TEXT PROVIDED:

With the results of this study, most patients/parents believed scoliosis surgery improved function, sitting balance and QOL with a long-term follow-up. The favourable results related to QOL and overall satisfaction. However, DMD is a flaccid neuromuscular disorder in which gradual deterioration is the hallmark, and thus the less favourable evaluations appeared to concern function.

It may be that it reflects the progressively deteriorating nature of the disorder. Balanced sitting posture was achieved in all patients except for three who had postoperative pelvic obliquity of >15°. These three patients probably should have had pelvic fixation. However, they reported improvement in sitting balance and did not complain of difficulties in sitting. The coronal balance has been reported to be the most important parameter affecting sitting [4]. With a mean of 65% correction, our study shows good results for coronal deformity despite preoperative severe scoliotic curvature. Thus, the sitting balance appeared to be improved and maintained in our patients.

It is interesting to note that all patients reported improvement of pulmonary function, although there was a significant decrease in %FVC in all patients at the last follow-up. While pulmonary function deterioration is primarily due to respiratory muscle weakness, the negative mechanical effects of the deformed thorax on the underlying lung has been suggested. The authors believe that chest wall deformity and respiratory tract deformity caused by spinal deformity are effectively treated by correcting spinal deformity and thereby patients felt improvement of pulmonary function.

RECORDS:
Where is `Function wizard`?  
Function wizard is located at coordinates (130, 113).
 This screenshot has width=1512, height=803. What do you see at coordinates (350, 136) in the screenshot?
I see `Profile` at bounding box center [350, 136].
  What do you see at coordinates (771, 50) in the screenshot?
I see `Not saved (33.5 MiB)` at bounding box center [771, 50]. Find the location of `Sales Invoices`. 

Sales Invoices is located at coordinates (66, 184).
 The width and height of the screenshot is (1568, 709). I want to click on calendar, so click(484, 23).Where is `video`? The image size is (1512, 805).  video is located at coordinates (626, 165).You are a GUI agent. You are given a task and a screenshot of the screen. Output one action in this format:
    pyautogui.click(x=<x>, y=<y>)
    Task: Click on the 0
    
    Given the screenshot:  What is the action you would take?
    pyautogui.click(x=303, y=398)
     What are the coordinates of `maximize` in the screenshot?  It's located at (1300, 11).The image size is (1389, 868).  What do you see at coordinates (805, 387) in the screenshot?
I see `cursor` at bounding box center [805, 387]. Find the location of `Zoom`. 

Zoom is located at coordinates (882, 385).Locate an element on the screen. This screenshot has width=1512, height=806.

PROMPT:
Copy everything in the scoliosis surgery text from "With the results" down to "to concern function.", putting "quality of life" in place of "QOL" each time it appears.

RESULT FOR THIS TASK:
With the results of this study, most patients/parents believed scoliosis surgery improved function, sitting balance and quality of life with a long-term follow-up. The favourable results related to quality of life and overall satisfaction. However, DMD is a flaccid neuromuscular disorder in which gradual deterioration is the hallmark, and thus the less favourable evaluations appeared to concern function.